Впоследствии, когда о[тец] Владимир будучи диаконом, а после священником, получил назначение в старый Михайло-Архангельский собор Уральска, расположенный на берегу реки Урал, он считал это предопределением Божиим и был очень рад этому. О[тец] Владимир любил Уральск с его этим старым собором. В этом соборе венчался Емельян Пугачев с уральской казачкой Устинией Кузнецовой. Настоятель собора отказался его венчать при живой жене, бывшей с ним здесь же, в Уральске, на второй. И тогда Е. Пугачев приказал убить настоятеля за непослушание царю. В правом углу собора до сих пор сохранилось надгробие над местом захоронения настоятеля. Пугачева повенчал расстриженный священник. В своих «Записках священника» о[тец] Владимир с любовью пишет о служении в Уральске в главе 4-й «Бесспорное чудо».

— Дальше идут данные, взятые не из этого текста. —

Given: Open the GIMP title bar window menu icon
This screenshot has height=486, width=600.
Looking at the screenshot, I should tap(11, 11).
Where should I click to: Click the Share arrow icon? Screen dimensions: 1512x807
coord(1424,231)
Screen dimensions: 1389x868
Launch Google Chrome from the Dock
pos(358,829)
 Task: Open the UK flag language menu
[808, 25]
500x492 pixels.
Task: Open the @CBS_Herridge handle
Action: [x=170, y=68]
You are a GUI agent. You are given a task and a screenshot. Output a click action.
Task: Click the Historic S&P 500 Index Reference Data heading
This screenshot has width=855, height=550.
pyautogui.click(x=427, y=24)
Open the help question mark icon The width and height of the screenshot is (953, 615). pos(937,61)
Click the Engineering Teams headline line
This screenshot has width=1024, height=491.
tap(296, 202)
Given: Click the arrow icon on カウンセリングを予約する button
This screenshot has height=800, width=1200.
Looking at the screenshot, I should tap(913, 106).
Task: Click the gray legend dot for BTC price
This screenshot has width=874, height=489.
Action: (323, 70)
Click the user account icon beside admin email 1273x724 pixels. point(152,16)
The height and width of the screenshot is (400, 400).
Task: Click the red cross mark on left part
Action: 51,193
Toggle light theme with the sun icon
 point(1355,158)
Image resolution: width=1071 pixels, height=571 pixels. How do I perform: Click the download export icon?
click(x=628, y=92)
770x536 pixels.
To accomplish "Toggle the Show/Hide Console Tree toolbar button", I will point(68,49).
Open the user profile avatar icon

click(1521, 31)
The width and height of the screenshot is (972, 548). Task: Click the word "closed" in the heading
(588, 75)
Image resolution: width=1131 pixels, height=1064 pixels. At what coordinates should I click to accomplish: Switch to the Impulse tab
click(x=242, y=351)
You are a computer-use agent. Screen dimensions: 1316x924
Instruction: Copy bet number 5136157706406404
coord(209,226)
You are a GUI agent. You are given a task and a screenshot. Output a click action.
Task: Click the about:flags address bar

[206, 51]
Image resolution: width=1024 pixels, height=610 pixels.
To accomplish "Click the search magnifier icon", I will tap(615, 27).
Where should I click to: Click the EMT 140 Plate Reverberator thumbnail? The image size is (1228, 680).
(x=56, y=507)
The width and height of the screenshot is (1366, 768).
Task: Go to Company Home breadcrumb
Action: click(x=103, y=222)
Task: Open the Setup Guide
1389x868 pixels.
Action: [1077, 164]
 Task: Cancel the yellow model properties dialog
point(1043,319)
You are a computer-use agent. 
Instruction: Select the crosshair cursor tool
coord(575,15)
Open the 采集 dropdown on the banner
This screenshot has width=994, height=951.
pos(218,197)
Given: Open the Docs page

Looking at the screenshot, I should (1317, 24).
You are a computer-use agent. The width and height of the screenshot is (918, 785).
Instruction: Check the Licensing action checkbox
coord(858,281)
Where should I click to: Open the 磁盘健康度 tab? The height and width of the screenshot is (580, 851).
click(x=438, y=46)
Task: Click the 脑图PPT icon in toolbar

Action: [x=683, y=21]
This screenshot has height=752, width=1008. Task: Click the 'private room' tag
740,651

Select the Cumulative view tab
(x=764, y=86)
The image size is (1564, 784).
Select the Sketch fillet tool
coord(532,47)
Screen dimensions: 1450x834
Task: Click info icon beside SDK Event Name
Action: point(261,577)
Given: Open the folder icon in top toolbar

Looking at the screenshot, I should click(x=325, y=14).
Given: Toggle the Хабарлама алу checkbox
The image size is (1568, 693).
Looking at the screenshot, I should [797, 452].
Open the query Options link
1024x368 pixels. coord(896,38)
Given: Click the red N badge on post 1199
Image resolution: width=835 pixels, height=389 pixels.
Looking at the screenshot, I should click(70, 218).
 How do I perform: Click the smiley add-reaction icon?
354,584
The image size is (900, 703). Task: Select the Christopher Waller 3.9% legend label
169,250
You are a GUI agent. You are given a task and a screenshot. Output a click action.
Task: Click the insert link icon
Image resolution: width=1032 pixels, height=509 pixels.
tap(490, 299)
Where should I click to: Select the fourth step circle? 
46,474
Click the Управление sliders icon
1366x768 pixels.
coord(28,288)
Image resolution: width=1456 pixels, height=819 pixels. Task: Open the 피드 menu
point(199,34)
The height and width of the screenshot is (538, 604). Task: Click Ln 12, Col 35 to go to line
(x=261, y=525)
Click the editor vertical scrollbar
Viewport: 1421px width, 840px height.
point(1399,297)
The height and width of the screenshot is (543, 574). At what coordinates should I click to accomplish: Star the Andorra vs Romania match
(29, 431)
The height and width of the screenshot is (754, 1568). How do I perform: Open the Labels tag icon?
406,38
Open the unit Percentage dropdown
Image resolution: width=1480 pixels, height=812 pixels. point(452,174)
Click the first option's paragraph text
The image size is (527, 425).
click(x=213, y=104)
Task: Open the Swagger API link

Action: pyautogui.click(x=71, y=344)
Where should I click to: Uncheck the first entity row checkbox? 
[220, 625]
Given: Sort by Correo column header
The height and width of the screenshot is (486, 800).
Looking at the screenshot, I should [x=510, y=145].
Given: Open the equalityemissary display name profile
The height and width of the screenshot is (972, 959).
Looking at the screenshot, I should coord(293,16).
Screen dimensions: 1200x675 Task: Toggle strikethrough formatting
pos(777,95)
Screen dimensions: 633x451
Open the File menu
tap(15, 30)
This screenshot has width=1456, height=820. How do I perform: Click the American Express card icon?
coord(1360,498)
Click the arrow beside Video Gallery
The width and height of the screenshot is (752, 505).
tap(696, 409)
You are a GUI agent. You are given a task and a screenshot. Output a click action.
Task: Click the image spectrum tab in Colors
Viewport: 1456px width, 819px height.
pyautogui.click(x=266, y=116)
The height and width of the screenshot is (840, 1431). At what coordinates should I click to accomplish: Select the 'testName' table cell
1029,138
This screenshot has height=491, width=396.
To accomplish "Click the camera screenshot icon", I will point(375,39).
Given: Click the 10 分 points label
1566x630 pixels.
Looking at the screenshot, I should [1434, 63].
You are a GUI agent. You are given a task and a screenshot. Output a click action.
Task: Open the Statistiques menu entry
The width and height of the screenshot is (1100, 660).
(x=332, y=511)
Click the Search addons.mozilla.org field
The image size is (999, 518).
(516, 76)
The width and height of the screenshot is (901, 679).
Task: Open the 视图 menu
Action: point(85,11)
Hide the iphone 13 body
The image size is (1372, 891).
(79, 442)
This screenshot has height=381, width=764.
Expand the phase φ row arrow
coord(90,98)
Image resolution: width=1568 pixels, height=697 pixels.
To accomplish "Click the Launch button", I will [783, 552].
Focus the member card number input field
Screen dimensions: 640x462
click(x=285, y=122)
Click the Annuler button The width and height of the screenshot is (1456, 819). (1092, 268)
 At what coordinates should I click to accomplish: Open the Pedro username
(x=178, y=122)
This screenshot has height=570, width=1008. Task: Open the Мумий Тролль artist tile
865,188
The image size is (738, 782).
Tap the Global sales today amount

У мальчика Володи подошел возраст для учебы. Родители отдают его в духовное училище Оренбурга, по окончании которого, в августе 1914 года, он поступает в Оренбургскую духовную семинарию, «в коей обучался по май 1918 года, при поведении отличном» (из свидетельства об окончании духовной семинарии № 752 от 3 сентября 1918 года). Это был последний год существования этой духовной семинарии. Получив документ об окончании учебы в семинарии, Владимир Рожков устраивается учителем в село Романовку Оренбургской области (Школьное удостоверение Земской управы от 13 сентября 1918 г. № 340).
Гражданская война продолжалась. Городу Оренбургу досталась тяжелая доля в этой войне. В нем сосредоточились войска Белой армии, возглавляемые атаманом [А. И.] Дутовым. Город несколько раз переходил то к войскам атамана Дутова, то Красной армии. В январе 1919 года Красная армия окончательно изгнала Дутова из города и повела наступление от города Оренбурга по двум направлениям: на восток в Сибирь и на юг — к Ташкенту.
Сельское хозяйство в те времена велось в индивидуальном порядке, и школы сельской местности заканчивали занятия с начала полевых работ. Дети-подростки участвовали в этих работах. В апреле 1919 года Владимир Рожков, закончив занятия в школе, приехал в Оренбург. А 20 апреля 1919 года он записался добровольцем в Красную армию. Оформили его стрелком в 24 железную дивизию (военный билет № 338 240). Эта дивизия вела наступление на южном фронте — к Ташкенту. С этой дивизией он дошел до города Бухары.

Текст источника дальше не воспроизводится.